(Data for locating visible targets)
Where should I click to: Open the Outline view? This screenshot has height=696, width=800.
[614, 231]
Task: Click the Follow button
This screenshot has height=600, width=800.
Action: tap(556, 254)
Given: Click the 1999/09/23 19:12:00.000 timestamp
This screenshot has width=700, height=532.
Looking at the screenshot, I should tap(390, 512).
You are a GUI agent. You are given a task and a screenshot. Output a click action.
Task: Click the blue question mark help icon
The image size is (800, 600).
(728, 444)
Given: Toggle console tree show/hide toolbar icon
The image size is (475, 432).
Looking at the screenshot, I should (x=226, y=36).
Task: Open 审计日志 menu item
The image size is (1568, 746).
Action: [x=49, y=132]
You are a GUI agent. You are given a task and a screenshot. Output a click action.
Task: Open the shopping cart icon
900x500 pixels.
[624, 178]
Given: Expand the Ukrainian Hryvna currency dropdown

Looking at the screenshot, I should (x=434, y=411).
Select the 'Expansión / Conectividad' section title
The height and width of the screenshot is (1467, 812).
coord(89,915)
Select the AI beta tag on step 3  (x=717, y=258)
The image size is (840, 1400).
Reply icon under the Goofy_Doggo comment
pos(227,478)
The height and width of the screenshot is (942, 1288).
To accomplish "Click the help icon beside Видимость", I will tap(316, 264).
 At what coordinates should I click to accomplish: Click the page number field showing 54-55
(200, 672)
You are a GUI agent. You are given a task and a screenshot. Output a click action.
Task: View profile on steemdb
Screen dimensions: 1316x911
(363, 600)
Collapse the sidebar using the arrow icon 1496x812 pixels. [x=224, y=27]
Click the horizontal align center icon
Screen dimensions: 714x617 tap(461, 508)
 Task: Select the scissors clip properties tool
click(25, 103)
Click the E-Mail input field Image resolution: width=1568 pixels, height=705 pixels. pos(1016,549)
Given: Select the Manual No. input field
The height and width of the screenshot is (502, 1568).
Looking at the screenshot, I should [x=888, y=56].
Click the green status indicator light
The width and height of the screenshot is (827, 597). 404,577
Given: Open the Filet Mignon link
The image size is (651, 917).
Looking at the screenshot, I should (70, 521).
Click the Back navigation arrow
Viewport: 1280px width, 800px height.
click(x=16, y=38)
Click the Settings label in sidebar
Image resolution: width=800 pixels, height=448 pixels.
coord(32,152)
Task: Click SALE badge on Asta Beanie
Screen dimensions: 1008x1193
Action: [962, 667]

▶ STATED TASK
Please output every line of these records again with no changes, from first to last.

▶ RESPONSE FOR THIS EXERCISE
Where should I click to: Open the Outline view? This screenshot has height=696, width=800.
[614, 231]
Task: Click the Follow button
This screenshot has height=600, width=800.
Action: tap(556, 254)
Given: Click the 1999/09/23 19:12:00.000 timestamp
This screenshot has width=700, height=532.
Looking at the screenshot, I should tap(390, 512).
You are a GUI agent. You are given a task and a screenshot. Output a click action.
Task: Click the blue question mark help icon
The image size is (800, 600).
(728, 444)
Given: Toggle console tree show/hide toolbar icon
The image size is (475, 432).
Looking at the screenshot, I should (x=226, y=36).
Task: Open 审计日志 menu item
The image size is (1568, 746).
Action: [x=49, y=132]
You are a GUI agent. You are given a task and a screenshot. Output a click action.
Task: Open the shopping cart icon
900x500 pixels.
[624, 178]
Given: Expand the Ukrainian Hryvna currency dropdown

Looking at the screenshot, I should (x=434, y=411).
Select the 'Expansión / Conectividad' section title
The height and width of the screenshot is (1467, 812).
coord(89,915)
Select the AI beta tag on step 3  (x=717, y=258)
The image size is (840, 1400).
Reply icon under the Goofy_Doggo comment
pos(227,478)
The height and width of the screenshot is (942, 1288).
To accomplish "Click the help icon beside Видимость", I will tap(316, 264).
 At what coordinates should I click to accomplish: Click the page number field showing 54-55
(200, 672)
You are a GUI agent. You are given a task and a screenshot. Output a click action.
Task: View profile on steemdb
Screen dimensions: 1316x911
(363, 600)
Collapse the sidebar using the arrow icon 1496x812 pixels. [x=224, y=27]
Click the horizontal align center icon
Screen dimensions: 714x617 tap(461, 508)
 Task: Select the scissors clip properties tool
click(25, 103)
Click the E-Mail input field Image resolution: width=1568 pixels, height=705 pixels. pos(1016,549)
Given: Select the Manual No. input field
The height and width of the screenshot is (502, 1568).
Looking at the screenshot, I should [x=888, y=56].
Click the green status indicator light
The width and height of the screenshot is (827, 597). 404,577
Given: Open the Filet Mignon link
The image size is (651, 917).
Looking at the screenshot, I should (70, 521).
Click the Back navigation arrow
Viewport: 1280px width, 800px height.
click(x=16, y=38)
Click the Settings label in sidebar
Image resolution: width=800 pixels, height=448 pixels.
coord(32,152)
Task: Click SALE badge on Asta Beanie
Screen dimensions: 1008x1193
Action: [962, 667]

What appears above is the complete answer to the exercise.